The Call of the West
On a trip to California for Biograph, Charlie liked it and decided he wanted to stay, so he migrated to Keystone, bringing Skelley with him. The character was renamed Hogan and continued to get into trouble in shorts like Hogan Out West and Hogan’s Wild Oat (both 1915). As Murray became better known the Hogan name was dropped, but whether it was as Riley, McFadden, or Cassidy, he essentially played this wily Irishman for the rest of his career. With support from Louise Fazenda, Slim Summerville, and Polly Moran, Charlie starred in shorts like The Feathered Nest (1916), A Bedroom Blunder (1917), and Hard Knocks and Love Taps (1921). He also starred in the Mack Sennett-produced features Love, Honor and Behave (1920) and A Small Town Idol (1921), maintaining his status as one of Sennett’s top stars until 1922. Behind the scenes, Murray was a paternal figure on the Sennett lot. In interviews from the 1910s, he talked with pride about helping to teach the new, younger players how to perform for the camera and, when Keystone character actor Gene Rogers died penniless in 1919, Murray spearheaded a collection to give him a proper burial.
Irishman for Hire
In 1922 Murray accepted an offer from Long Island-based producer C.C. Burr and moved back to New York for a series of thirteen All-Star Comedy two-reelers built around his well-known and, by this time, well-seasoned, screen persona. Directed by Gregory La Cava, later of My Man Godfrey (1936) fame, Murray was supported by Raymond McKee, Mary Anderson, and a very young Clara Bow. In the recently found and restored The Pill Pounder (1923), Charlie dominates with his usual performance savvy, while Clara seems to be watching and absorbing his screen know-how.
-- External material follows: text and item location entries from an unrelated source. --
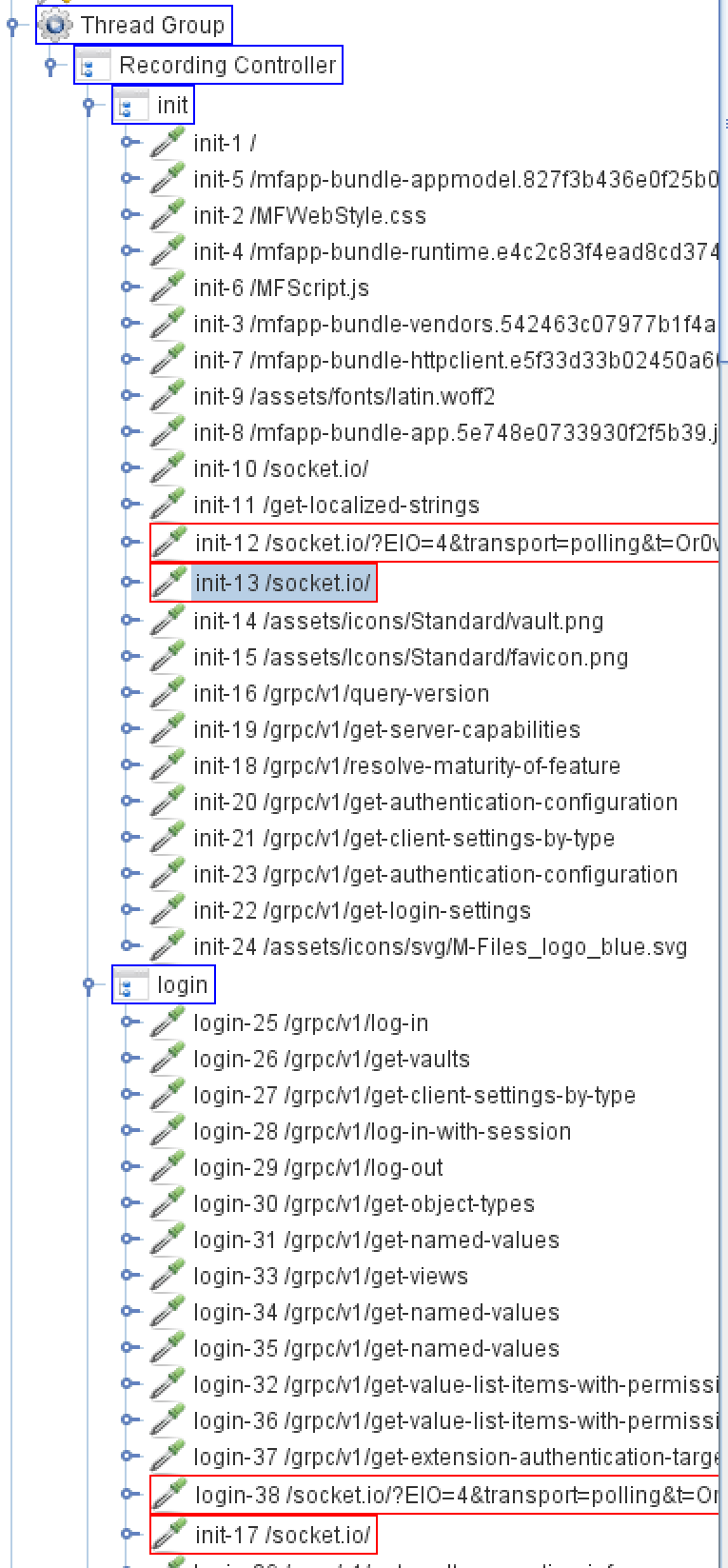
Task: Click the login controller icon
Action: click(130, 984)
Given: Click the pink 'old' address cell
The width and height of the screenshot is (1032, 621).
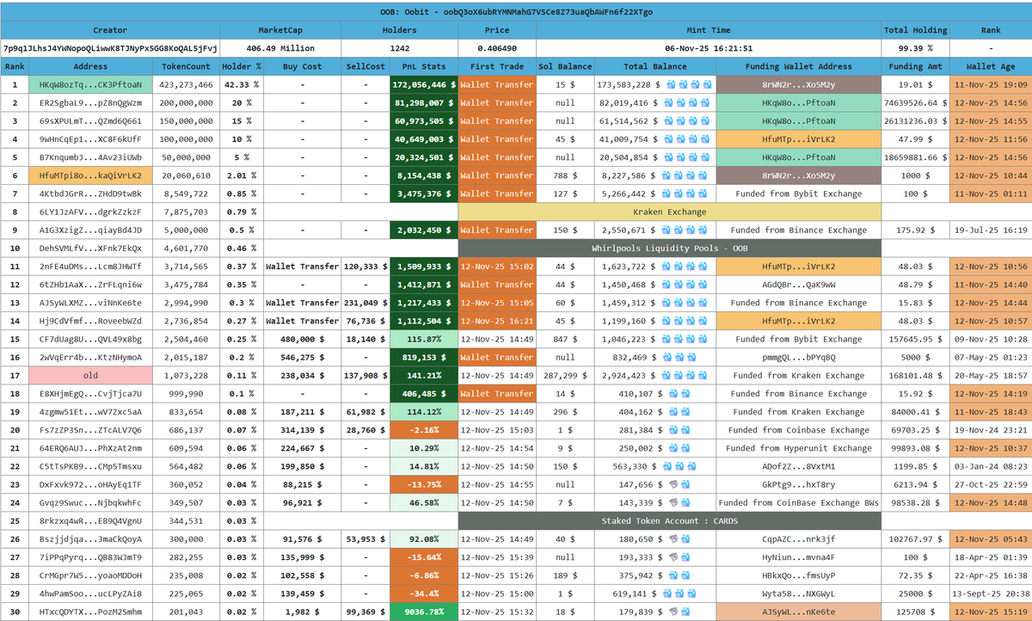Looking at the screenshot, I should (x=90, y=376).
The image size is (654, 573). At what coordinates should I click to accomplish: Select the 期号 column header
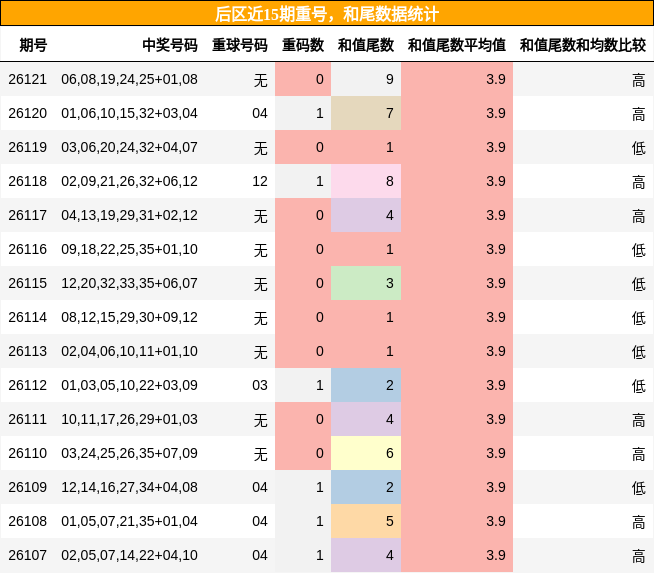click(33, 45)

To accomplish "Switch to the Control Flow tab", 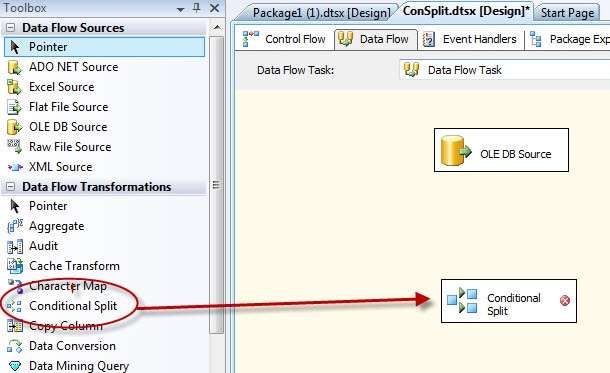I will click(x=284, y=39).
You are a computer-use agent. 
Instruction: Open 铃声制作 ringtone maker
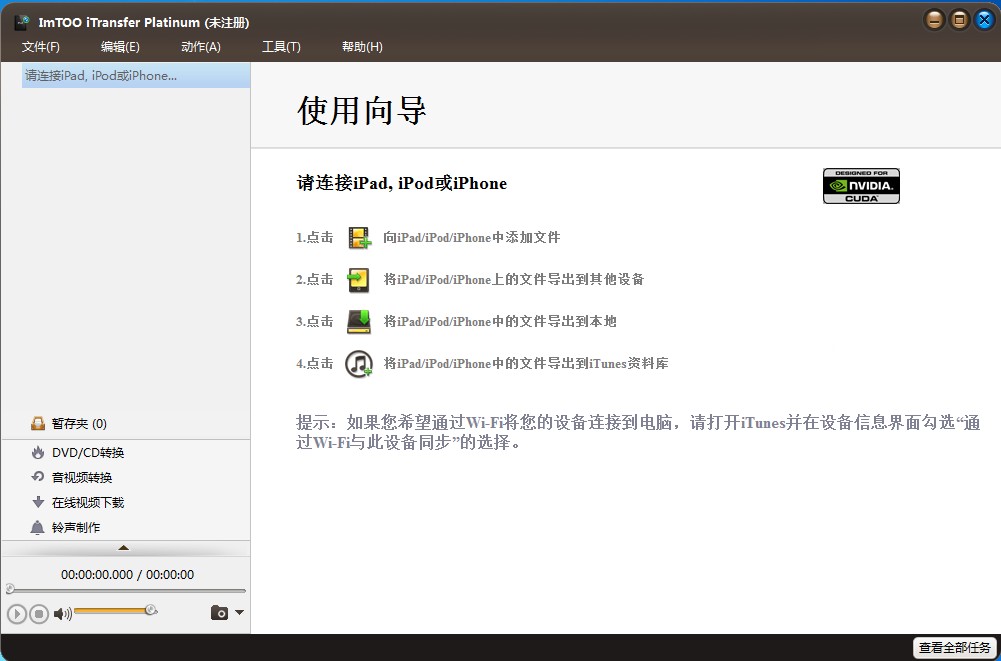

With the completion of the All-Star series he immediately returned to Hollywood for more Sennett shorts and a busy schedule of supporting roles in big-budget features that included turns with Colleen Moore in both Painted People (1924) and Irene (1926); with Charles Ray in Percy (1925); Sally O’Neil and William Haines in Mike (1926); plus, he played the titular Wizard in The Wizard of Oz (1925).
The Main Attraction
What changed Charlie from a busy supporting actor to a feature film star was 1926’s The Cohens and Kellys. A thinly veiled rip-off of Anne Nichols’s hit play Abie’s Irish Rose, Murray was teamed with the short and stout George Sidney as battling heads of Irish and Jewish families whose oldest son and daughter fall in love. Fueled by Murray and Sidney’s combative chemistry, the film was a hit and the team continued their feuding in four additional features at First National Pictures, from 1926’s Sweet Daddies through 1928’s Flying Romeos. At the same time Charlie starred on his own in pictures like McFadden’s Flats (1927), The Gorilla (1927), Vamping Venus (1928), and The Head Man (1928). With the arrival of sound Charlie returned to work with George Sidney in shorts and six additional Cohens and Kellys features. His last appearance was in the Eddie Cline-directed Breaking the Ice (1938).
Charlie Murray starred in The Pill Pounder and The Gorilla, both recently restored and returned to the big screen after nearly a hundred-year absence.